▶ _TASK DIRECTIONS_
Go through the listing below and show each line that has the word "ومشاريع".

▶ _SUPPLIED RECORDS_

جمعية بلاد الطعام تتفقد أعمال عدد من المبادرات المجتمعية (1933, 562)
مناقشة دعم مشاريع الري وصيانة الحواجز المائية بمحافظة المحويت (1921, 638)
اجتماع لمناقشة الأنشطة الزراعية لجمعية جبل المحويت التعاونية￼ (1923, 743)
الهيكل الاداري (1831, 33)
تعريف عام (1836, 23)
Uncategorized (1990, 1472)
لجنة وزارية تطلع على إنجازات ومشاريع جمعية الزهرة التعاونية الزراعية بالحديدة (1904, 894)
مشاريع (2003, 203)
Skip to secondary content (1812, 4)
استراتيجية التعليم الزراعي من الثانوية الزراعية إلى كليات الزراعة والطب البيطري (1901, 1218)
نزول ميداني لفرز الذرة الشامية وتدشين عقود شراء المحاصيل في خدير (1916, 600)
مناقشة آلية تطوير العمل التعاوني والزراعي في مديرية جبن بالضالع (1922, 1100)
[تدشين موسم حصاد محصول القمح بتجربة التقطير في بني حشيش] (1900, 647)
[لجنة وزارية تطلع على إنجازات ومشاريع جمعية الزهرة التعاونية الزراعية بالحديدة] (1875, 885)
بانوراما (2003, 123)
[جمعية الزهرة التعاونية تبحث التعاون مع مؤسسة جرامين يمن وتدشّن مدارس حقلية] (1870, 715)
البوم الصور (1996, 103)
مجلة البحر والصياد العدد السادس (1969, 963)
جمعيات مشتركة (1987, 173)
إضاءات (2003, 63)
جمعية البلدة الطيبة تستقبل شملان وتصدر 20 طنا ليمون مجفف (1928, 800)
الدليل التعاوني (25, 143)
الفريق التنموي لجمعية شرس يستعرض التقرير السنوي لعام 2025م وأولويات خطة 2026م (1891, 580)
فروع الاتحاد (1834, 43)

▶ _SOLUTION TO THIS EXERCISE_
لجنة وزارية تطلع على إنجازات ومشاريع جمعية الزهرة التعاونية الزراعية بالحديدة (1904, 894)
[لجنة وزارية تطلع على إنجازات ومشاريع جمعية الزهرة التعاونية الزراعية بالحديدة] (1875, 885)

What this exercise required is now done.